Not surprising, the vamp was the one who looked the most concerned, but he was also the one to speak up. “You’ve held it before and the only thing it did was glow.”

“But I never held it for more than a few seconds.”

“If you really don’t want to do it, then don’t,” Holiday said, and Derek, standing beside her, nodded. Burnett, remembering Derek’s computer skills, had asked him to be here so he might research any information on the sword.

Kylie looked at Holiday. “I just don’t want it to go crazy and start killing people.”

“Why do you think it would do that?” Holiday asked.

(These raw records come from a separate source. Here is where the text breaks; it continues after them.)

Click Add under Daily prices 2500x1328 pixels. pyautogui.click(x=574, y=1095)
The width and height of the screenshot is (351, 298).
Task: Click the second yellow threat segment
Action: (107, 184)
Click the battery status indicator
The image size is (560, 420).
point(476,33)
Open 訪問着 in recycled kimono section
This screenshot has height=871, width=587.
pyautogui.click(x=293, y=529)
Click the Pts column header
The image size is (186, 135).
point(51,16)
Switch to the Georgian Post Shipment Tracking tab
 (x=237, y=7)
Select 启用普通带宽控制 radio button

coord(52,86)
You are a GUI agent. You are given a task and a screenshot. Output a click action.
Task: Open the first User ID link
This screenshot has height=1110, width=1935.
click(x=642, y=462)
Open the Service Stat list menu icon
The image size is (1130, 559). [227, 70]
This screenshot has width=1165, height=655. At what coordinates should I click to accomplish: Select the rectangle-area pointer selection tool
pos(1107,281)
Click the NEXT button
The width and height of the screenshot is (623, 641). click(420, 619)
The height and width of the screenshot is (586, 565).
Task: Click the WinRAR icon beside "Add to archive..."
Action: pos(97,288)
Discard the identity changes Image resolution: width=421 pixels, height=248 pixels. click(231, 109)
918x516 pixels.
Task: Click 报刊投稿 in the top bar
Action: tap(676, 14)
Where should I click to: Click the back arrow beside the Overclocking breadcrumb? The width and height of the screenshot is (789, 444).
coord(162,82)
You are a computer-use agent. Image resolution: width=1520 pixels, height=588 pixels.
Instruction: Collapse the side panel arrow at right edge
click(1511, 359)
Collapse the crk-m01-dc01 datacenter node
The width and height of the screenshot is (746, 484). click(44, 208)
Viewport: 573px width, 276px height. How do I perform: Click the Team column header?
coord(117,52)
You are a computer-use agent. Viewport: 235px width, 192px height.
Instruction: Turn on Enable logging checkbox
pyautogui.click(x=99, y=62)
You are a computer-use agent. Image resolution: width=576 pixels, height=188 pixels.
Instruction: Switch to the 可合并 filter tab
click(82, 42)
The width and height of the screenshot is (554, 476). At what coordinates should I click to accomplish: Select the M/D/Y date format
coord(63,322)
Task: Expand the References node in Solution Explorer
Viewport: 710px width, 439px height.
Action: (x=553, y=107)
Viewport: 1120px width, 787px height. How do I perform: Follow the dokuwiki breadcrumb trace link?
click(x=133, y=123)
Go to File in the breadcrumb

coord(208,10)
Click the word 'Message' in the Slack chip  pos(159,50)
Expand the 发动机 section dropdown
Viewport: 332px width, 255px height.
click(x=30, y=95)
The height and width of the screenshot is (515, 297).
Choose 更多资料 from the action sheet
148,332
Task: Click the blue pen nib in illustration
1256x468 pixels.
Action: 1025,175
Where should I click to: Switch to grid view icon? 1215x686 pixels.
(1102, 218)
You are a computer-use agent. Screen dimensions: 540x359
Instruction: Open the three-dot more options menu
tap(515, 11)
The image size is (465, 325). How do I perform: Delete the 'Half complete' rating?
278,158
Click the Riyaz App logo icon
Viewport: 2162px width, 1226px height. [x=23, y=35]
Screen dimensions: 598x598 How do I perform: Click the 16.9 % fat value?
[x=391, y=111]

“I … I don’t know, maybe because of the ghost’s sword,” Kylie said. “And the fact that she carries around a head with the sword.”

“Do you really think the ghost and this sword are connected?” Holiday asked. “Because I still can’t see how a ghost could have sent the sword here.”

“I don’t know what to think,” Kylie said. “But I think the two swords look alike.”

“But it’s a very common-looking sword—for what it is,” Burnett said.

“And I don’t think you’d hurt anyone,” Derek said. “You’re a protector; if the sword is reacting to you, then I think it’s connecting to that part of you. I don’t think it’s evil.”

“I agree,” said Hayden.

“Okay, it’s your lives on the line.” Kylie reached for the weapon.

“But just in case,” Holiday said, stopping Kylie. “Let’s all be prepared to duck and run if need be.”

Kylie frowned.

Holiday shrugged. “Just in case.”

Kylie reached for the sword. Burnett pushed Holiday behind him and then everyone took another step back.